UT Research Park Future Tenant, EDP Biotech, Merges With New Day Diagnostics

The new entity will retain the New Day Diagnostics name, and both companies’ teams will unite under a unified leadership structure headquartered in Knoxville. New Day Diagnostics will be a tenant in the new Innovation South Building currently going up at the UT Research Park at Cherokee Farm.

Knoxville-based EDP Biotech Corporation and New Day Diagnostics LLC, located in Boca Raton, FL, have announced that they are combining their respective assets to form a vertically integrated force in the expedited development and commercialization of diagnostic tests sector.

The new entity will retain the New Day Diagnostics name, and both companies’ teams will unite under a unified leadership structure headquartered in Knoxville. Eric Mayer, EDP Biotech’s current President and Chief Executive Officer (CEO), will serve in the same role for the combined entity, while Navroze Mehta, Founder and CEO of New Day, will serve as Executive Chairman.

The merger is subject to customary closing conditions and regulatory approvals.

What’s the impact on Knoxville?

“New jobs, new opportunities for underserved populations in Appalachia as well as elsewhere, and more capital,” Mayer said during a Friday interview. “It’s a key part of growing life sciences in Knoxville.”

By the end of 2023, the new entity expects an employment base of 30, growing to 40 by the end of 2024. All are expected to be high wage roles.

· · · · · · ·

Problem requirements: Could you continue the article on the EDP Biotech merger with New Day Diagnostics, picking up after its last sentence?

Source material:
· · · · · · ·

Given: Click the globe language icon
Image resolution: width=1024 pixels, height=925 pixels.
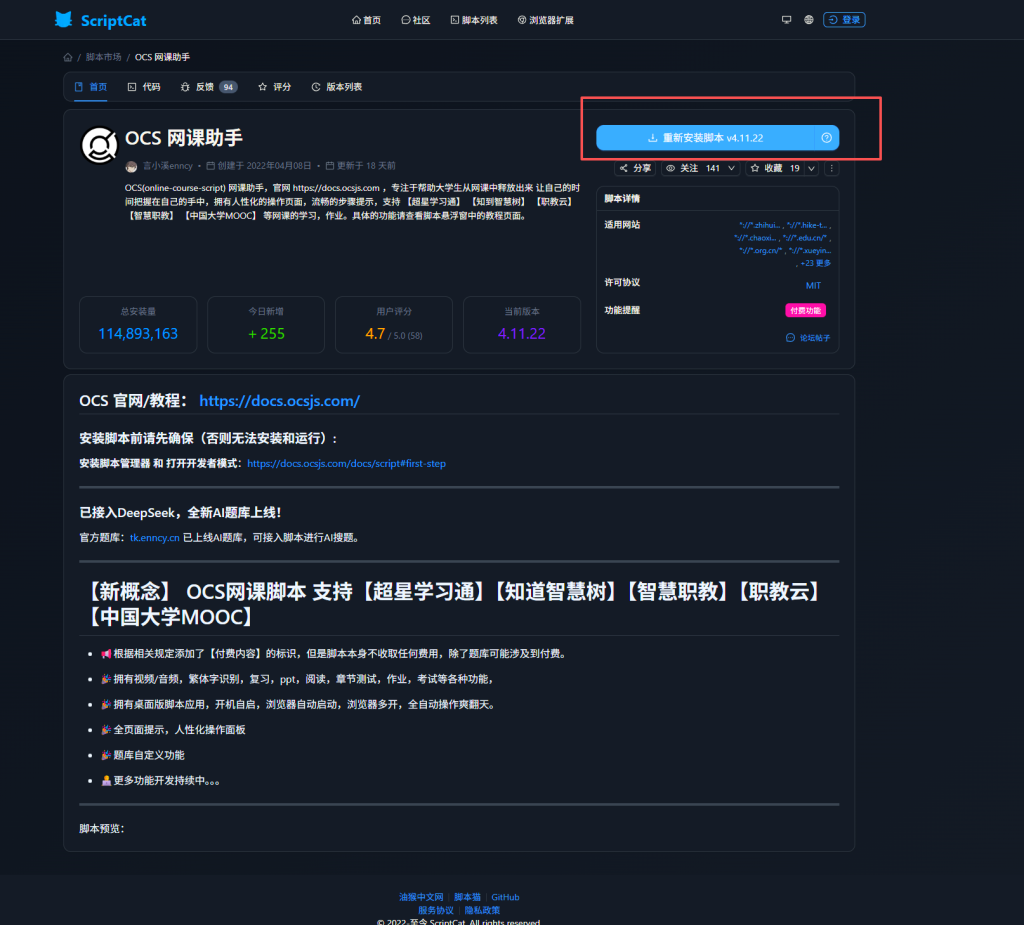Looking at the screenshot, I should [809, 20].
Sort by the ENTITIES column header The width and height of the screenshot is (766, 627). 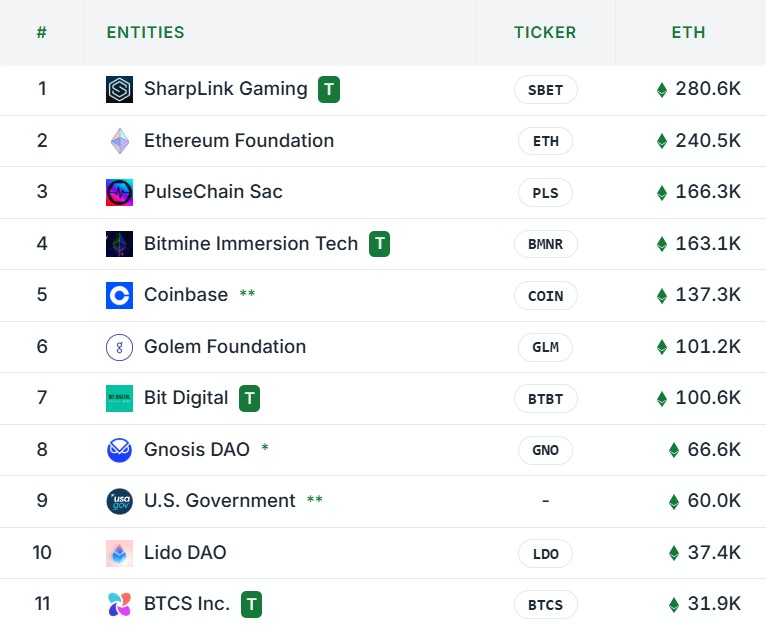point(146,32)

· · · · · · ·

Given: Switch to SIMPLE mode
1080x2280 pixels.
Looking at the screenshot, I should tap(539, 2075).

· · · · · · ·

Written answer:
The strategic union brings together EDP Biotech’s position as an established and growing specialty diagnostic developer and Contract Research Organization (CRO) with New Day Diagnostics’ robust pipeline of diversified diagnostic tests and commercialization capabilities.

The shared vision of the merger is empowering patients through affordable access to diagnostic testing leading to earlier intervention. By combining their complementary expertise and resources, EDP Biotech and New Day Diagnostics aim to establish a uniquely positioned company capable of drastically improving patient lives via world-class diagnostics offerings.

The strategic merger positions the newly formed entity as an innovator throughout the entire diagnostic process, from biomarker discovery to product launch. Leveraging vertical integration and strategic partnerships, the merged company will have the ability to design, develop, and deploy diagnostic tests with efficiency and quality.

Mayer used three words that begin with the letter D to describe the overall vision. The first D is for designing new products, the second involves developing them, and the third is deploying those new products.

“We will eventually have products in drug stores,” he said.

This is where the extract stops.